By Sandun A Jayasekera
Despite the wide spread notion that the Adanis Group of India and a Japanese company that are expected to join with the SLPA to develop the West Container Terminal (WCT) in a joint venture, would get a share parcel of 85%, it was disclosed yesterday that the Indians and Japanese would get only 51% of shares.
Responding to a journalist at yesterday’s weekly cabinet news conference, co-cabinet spokesman Keheliya Rambukwella said not only the SLPA but any other local or foreign investors are free to invest in the WCT development project with the consent of the SLPA.
Nevertheless the Indian government did not directly get involved to nominate Adanis for the WCT development venture, but the Government of Sri Lanka (GOSL) invited the Adanis to participate in the WCT development project as New Delhi had earlier nominated the conglomerate to participate in the development of the ECT,
he added.
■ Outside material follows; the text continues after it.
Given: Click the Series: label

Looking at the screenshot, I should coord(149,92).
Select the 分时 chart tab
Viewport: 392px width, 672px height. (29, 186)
The government invited Adanis as a development partner of the WCT under the provisions of the two tripartite agreements signed between Sri Lanka, Japan and India in 2017 and 2019 during the rule of the yahapalana government.
“The government decided to develop the ECT single handedly by the Sri Lanka Ports Authority (SLPA) following heavy objections raised by the Buddhist clergy, trade unions, public and social organizations. Therefore, the invitation to Adanis to develop the WCT is correct technically because they had been nominated by the Indian government to develop a container terminal in Sri Lanka.